I want to lose weight
If my chosen career had been a lumberjack rather than a blogger I probably wouldn’t have a battle with being overweight. If I can make the tiniest shift in my diet it will be of benefit. Giving up Coke will have a substantial impact in my daily calorie intake.

Instant pleasure vs Delayed pleasure

The instant pleasure comes from the physical hit, the anticipation works on the imagination, teasing the mind into telling the body to reach for the can. The initial thought of anticipation happens long before the taste buds receive the actual liquid.

It is in these initial thoughts where the true battle lies. Long before you fingers clutch the cold can, a thought is implanted in your head that setting off a chain reaction in your head. It’s as if a song begins to play and at the end of the song all you want to do is snap open a can of cold coke and gulp it down. Once the soda song starts playing you just cannot help but sing along with it.

So what gets the song playing? What triggers cause the Soda Song to play in your head? Anything could be a trigger, each person will have their own triggers which you have to figure out. My triggers are:

  • Noticing the cans in the fridge
  • Eating plain chocolate
  • Feeling a little drowsy in the afternoon
  • Visiting a snack shop.
  • Being thirsty

When I experience the above, my brain plays the soda song, I feel the bubbles on my tongue, I hear the noise it makes going down my throat, I lick my lips thinking about the taste, I re-experience the pleasure the touch of the cold can brings. My brain goes through the process of enjoying a cold can of Coke and tells me this is good, do it. How can I resist!

If I remove the triggers, I will be able to stop the Soda Song being played and thus reduce my craving for a Coke. I doubt it will completely go but I need all the help I can get. Lets have a look at negating the triggers.

Noticing the cans in the fridge.
Easy one, I can stop buying the multipacks from the Supermarket.

Eating plain chocolate
I could just stop eating chocolate, but lets be sensible for a moment. If I prepare a healthy drink before I eat my daily ration of chocolate, I will be able to muffle the sound of the soda song. It has to be something I like. In the UK it would be Purdeys, which is an energy drink with ginseng and is very nice and if I were in the US it would be Green Tea Sobe, which is very refreshing. Replacement instead of abstinence.

Feeling drowsy in the afternoon
I used to enjoy taking a nap in the afternoon, but work has got so crazy these days I never get round to it, a quick ten minute nap is a great antidote for drowsy afternoons.
A cold glass of water sometimes is very refreshing.

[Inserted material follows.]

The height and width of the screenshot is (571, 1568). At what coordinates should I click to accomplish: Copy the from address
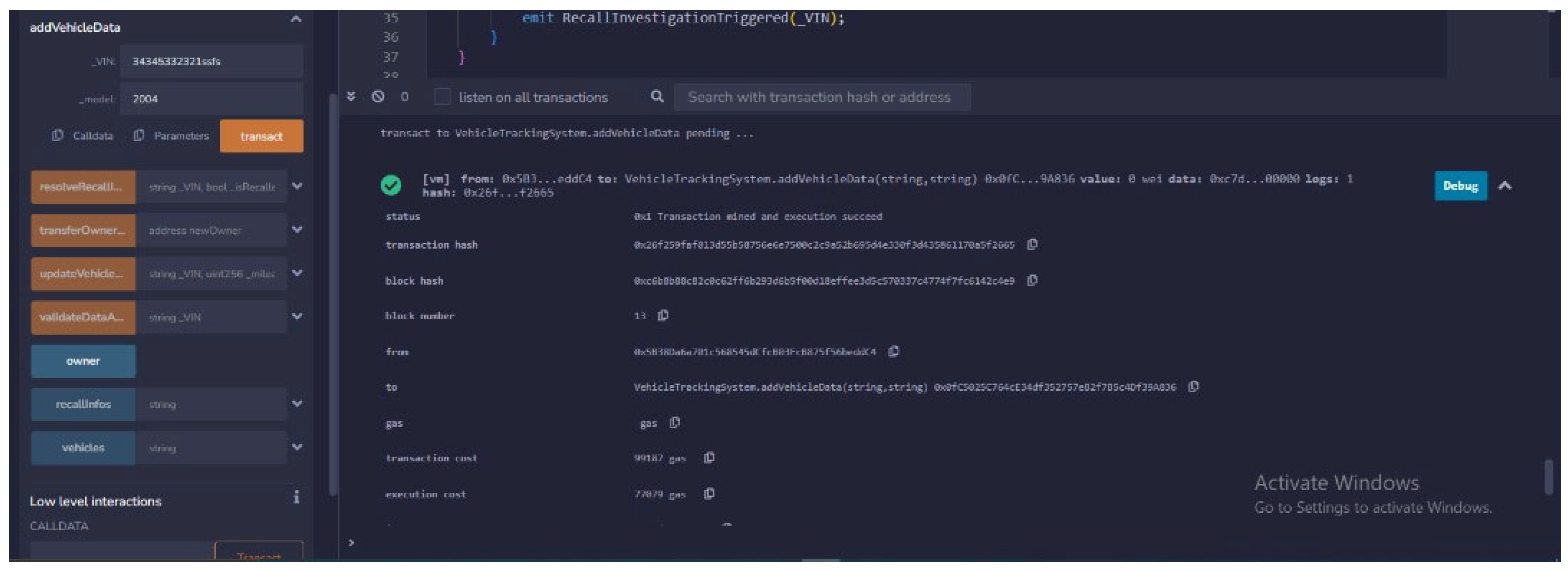click(x=893, y=351)
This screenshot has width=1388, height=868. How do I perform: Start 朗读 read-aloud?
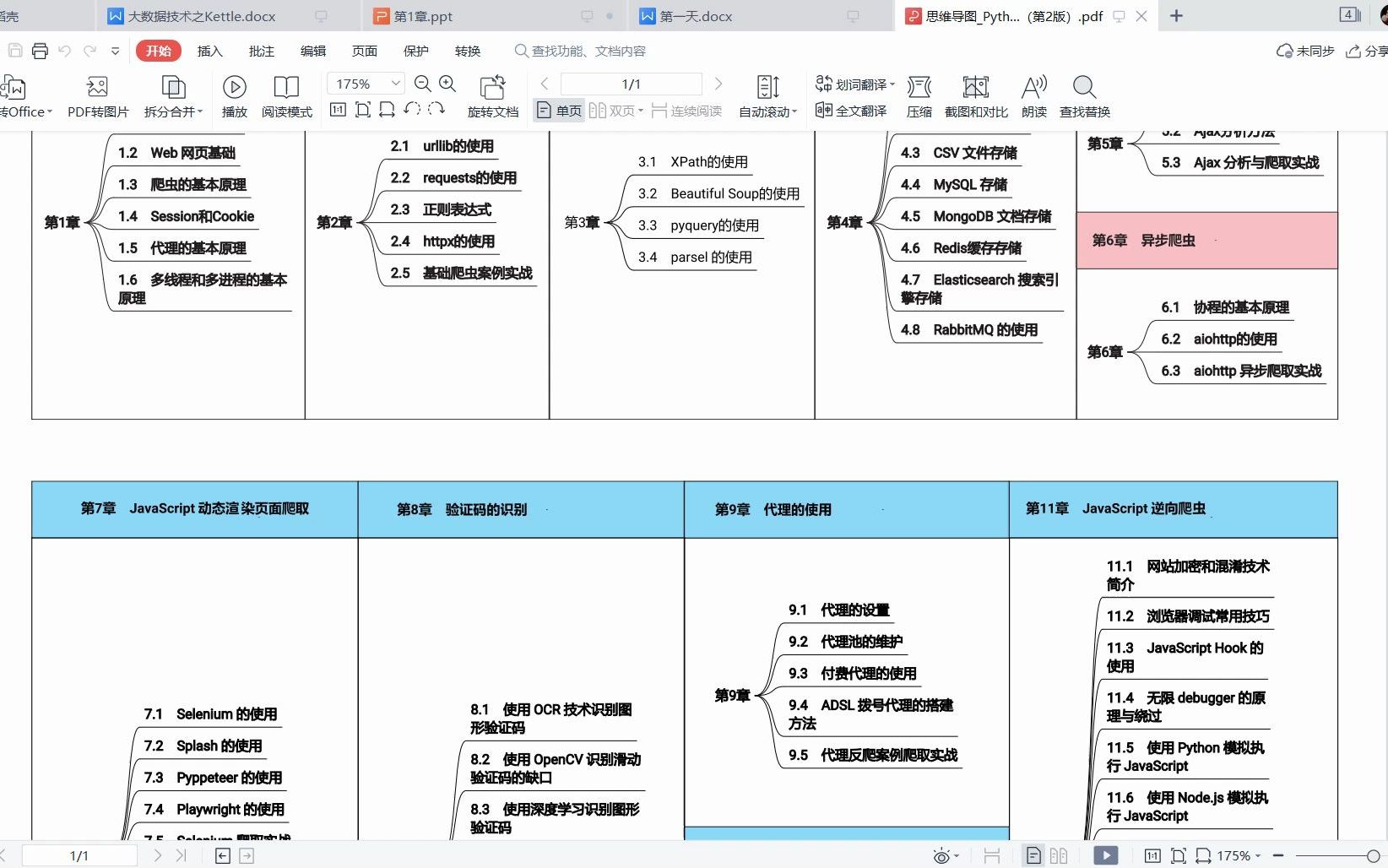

Taking yourself out of your environment and going for a walk. Getting some fresh air. A quick work out, ten squat thrusts and ten push ups can seem a little masochistic, but it gets the heart pumping.
And of course there is always coffee, although some may say that is jumping out of the fire and into the frying pan.

Visiting a snack shop
I realised my reason for going to the snack shop was just to get a break from the computer. So now I go for a quick walk around the block. Which gives me a quick burst of exercise and allows me to clear my head.

Being thirsty
Simple one this, I no longer allow myself to be thirsty and make sure there is always a cold, healthy drink on my desk.

Slowly the Soda song and associated triggers will fade from my memory and healthier ones will replace them.

I have just drunk my last can of Diet Pepsi, the fridge is now empty, replaced with a stash of healthy drinks. I no longer frequent snack shops and get a good dose of exercise by walking round the block every afternoon.

It wont be easy, giving up bad habits never is, but it’s a lot easier now I know what triggers my desire.